PROBLEM REQUIREMENTS: Return every line in the rows below that contains the string "image". The match is case-sensitive.

[Item position entries]
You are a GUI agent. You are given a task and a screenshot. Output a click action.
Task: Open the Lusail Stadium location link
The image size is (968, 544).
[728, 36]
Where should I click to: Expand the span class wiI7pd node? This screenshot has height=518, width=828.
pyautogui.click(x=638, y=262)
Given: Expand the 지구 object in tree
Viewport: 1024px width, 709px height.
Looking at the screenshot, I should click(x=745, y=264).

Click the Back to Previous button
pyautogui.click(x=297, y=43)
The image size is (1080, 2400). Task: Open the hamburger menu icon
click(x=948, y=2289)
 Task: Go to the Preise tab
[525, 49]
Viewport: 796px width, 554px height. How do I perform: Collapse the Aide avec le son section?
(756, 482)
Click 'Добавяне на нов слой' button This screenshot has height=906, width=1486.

CORRECT ANSWER:
The image size is (968, 544).
The image size is (1080, 2400). Task: Open the hamburger menu icon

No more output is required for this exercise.